Twenty three people have been injured, three of them seriously, after a lava bomb (chunk of lava thrown from a volcano, in either liquid or solid form) from Mount Kilauea struck a tour boat of the coast of Hawai'i on Monday 16 July 2018. The volcano began erupting from a new fissure on its eastern flank on 3
May 2018, since when a series of fissures have opened up, producing
several major lava flows, which have destroyed many homes and other
properties, and at least one of which has reached the sea, producing a
laze (toxic haze resulting from hot lava hitting water, producing
chemical-laden steam, which had led to the U.S. Coast Guard imposing a 50 m exclusion zone around areas of the coast that were being reached by the lava, though the boat struck by the lava bomb despite being outside this zone.
Damage to a tourist boat struckby a lava bomb off the coast of Hawai'i on 16 July 2018. Hawai'i Department of Land and Natural Resources.

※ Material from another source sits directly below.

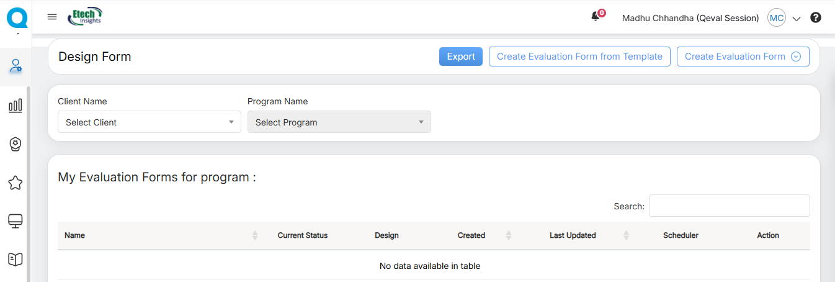Open the Create Evaluation Form dropdown

click(x=743, y=57)
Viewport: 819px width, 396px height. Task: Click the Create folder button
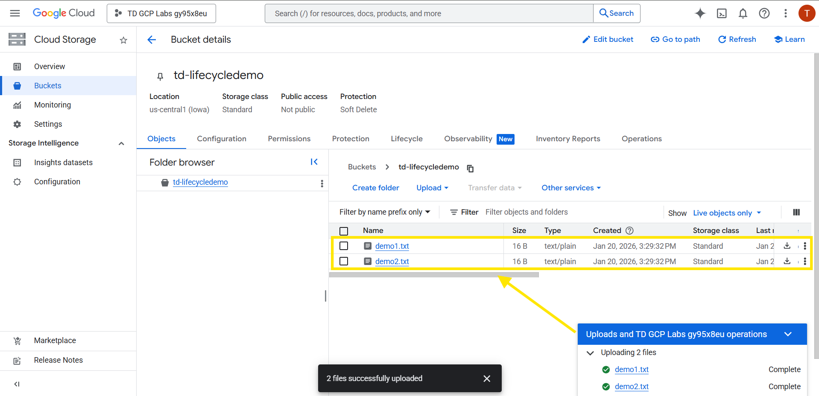pos(375,188)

The islands of Hawai'i have formed as a result of hotspot volcanism,
with a mantle plume hotspot currently located under Big Island, Hawai'i,
and each of
the other islands being the result of previous activity from the same
hotspot, with the oldest Islands in the northwest and newest in the
southeast. A volcanic hotspot is an area where magma from deep inside
the Earth is welling up through the overlying plate (in this case the
Pacific) to create volcanism at the surface. Volcanoes move as they
erupt, swelling as magma enters their chambers from bellow, then
shrinking as that magma is vented as lava.
The position of the Hawai'i Hotspot relative to the islands of Hawai'i. Joel Robinson/USGS/Wikimedia Commons.